Originally Posted by ozymandius in March 30 Stock Market Watch Thread:


"Zero Hedge is rarely speechless, but after receiving this email from a correlation desk trader, we simply had to hold a moment of silence for the phenomenal scam that continues unabated in the financial markets, and now has the full oversight and blessing of the U.S. government, which in turns keeps on duping U.S. taxpayers into believing everything is good.

I present the insider perspective of trader Lou (who wishes to remain anonymous) in its entirety:

"AIG-FP accumulated thousands of trades over the years, all essentially consisted of selling default protection. This was done via a number of structures with really only one criteria - rated at least AA- (if it fit these criteria all OK - as far as I could tell credit assessment was completely outsourced to the rating agencies).
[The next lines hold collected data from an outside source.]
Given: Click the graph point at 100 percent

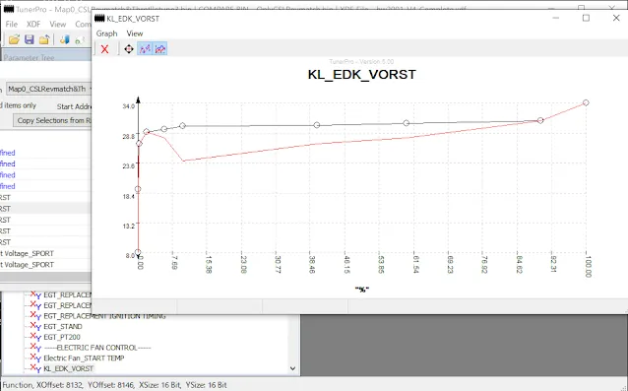Looking at the screenshot, I should pos(586,103).
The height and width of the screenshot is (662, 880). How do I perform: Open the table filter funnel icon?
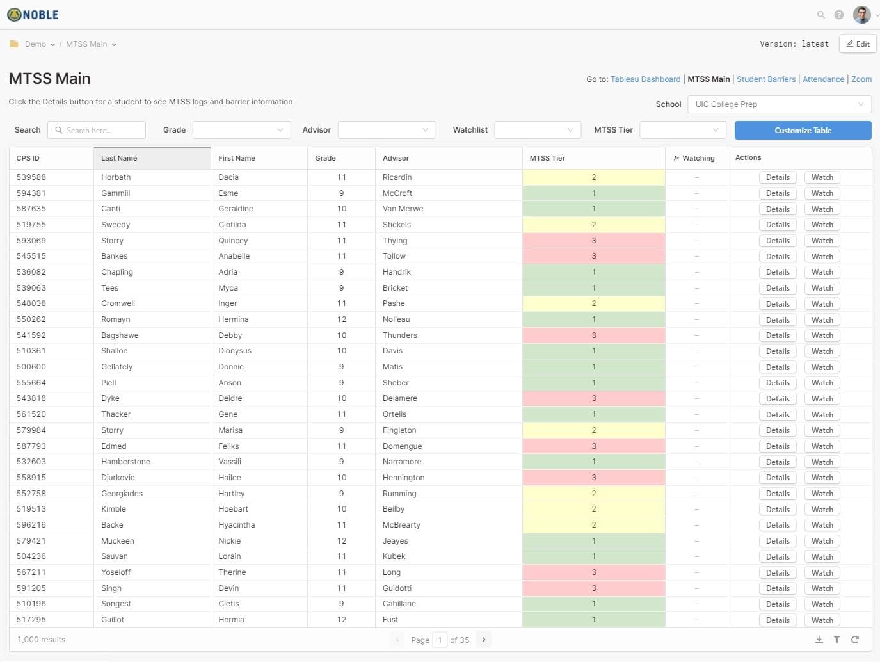[836, 640]
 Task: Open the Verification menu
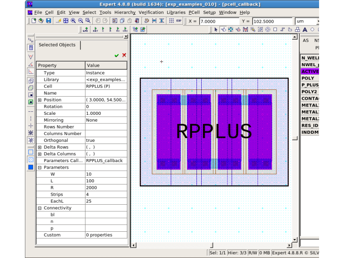point(151,12)
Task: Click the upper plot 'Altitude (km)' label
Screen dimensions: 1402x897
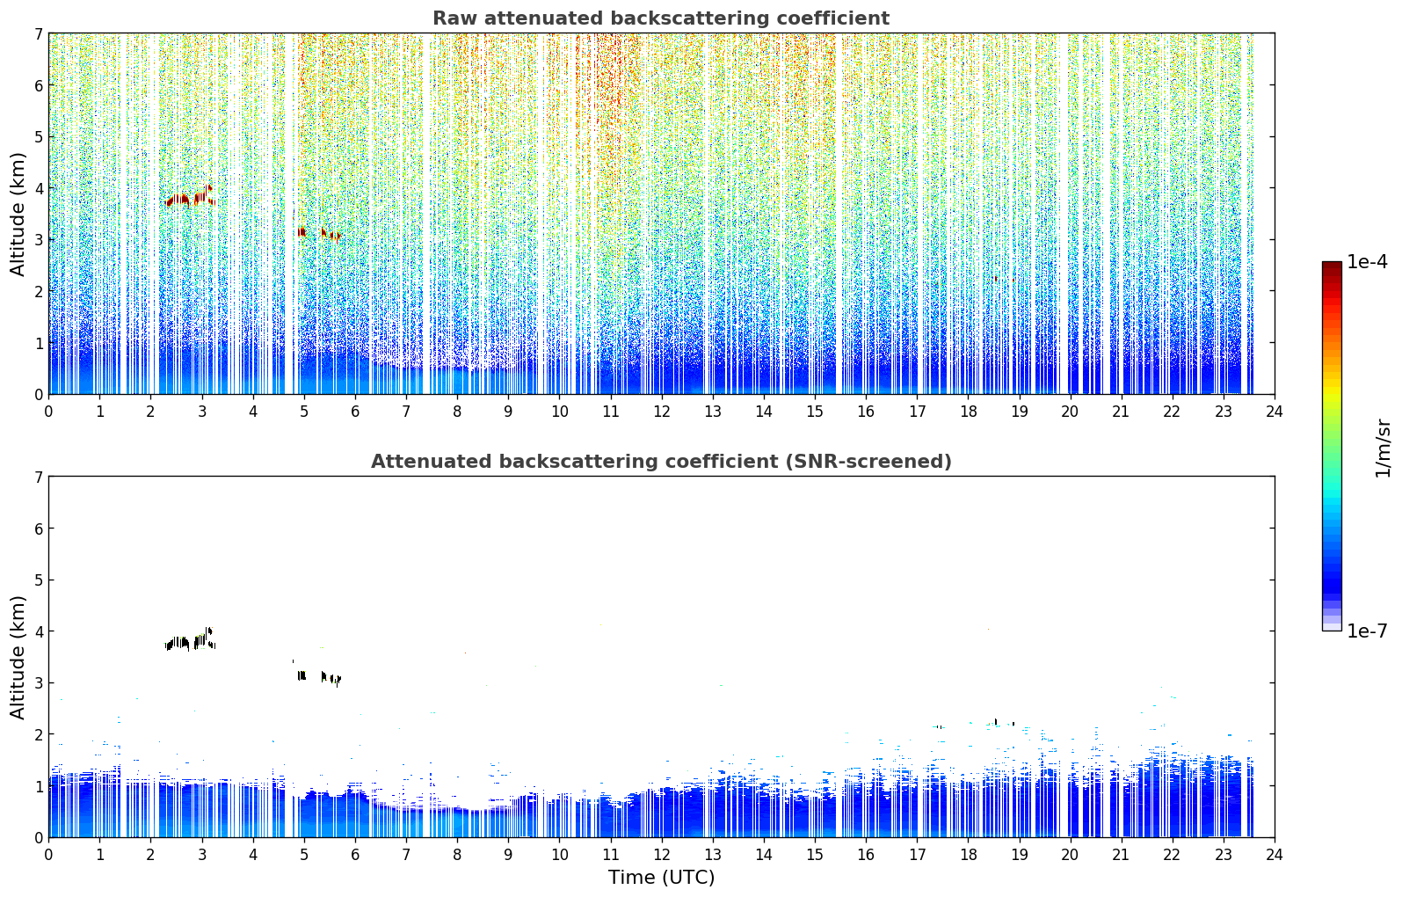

Main products they took on were always levered credit risk, credit-linked notes (collateral and CDS both had to be at least AA-, no joint probability stuff) and AAA or super senior portfolio swaps. Portfolio swaps were either corporate synthetic CDO or asset backed, effectively sub-prime wraps (as per news stories regarding GS and DB).

....

During Jan/Feb AIG would call up and just ask for complete unwind prices from the credit desk in the relevant jurisdiction. These were not single deal unwinds as are typically more price transparent - these were whole portfolio unwinds. The size of these unwinds were enormous, the quotes I have heard were "we have never done as big or as profitable trades - ever".

...

For those to whom this is merely a lot of mumbo-jumbo, let me explain in layman's terms:


AIG, knowing it would need to ask for much more capital from the Treasury imminently, decided to throw in the towel, and gifted major bank counter-parties with trades which were egregiously profitable to the banks, and even more egregiously money losing to the U.S. taxpayers, who had to dump more and more cash into AIG, without having the U.S. Treasury Secretary Tim Geithner disclose the real extent of this, for lack of a better word, fraudulent scam.

....

What this all means is that the statements by major banks, i.e. JPM, Citi, and BofA, regarding abnormal profitability in January and February were true, however these profits were a) one-time in nature due to wholesale unwinds of AIG portfolios, b) entirely at the expense of AIG, and thus taxpayers, c) executed with Tim Geithner's (and thus the administration's) full knowledge and intent, d) were basically a transfer of money from taxpayers to banks (in yet another form) using AIG as an intermediary."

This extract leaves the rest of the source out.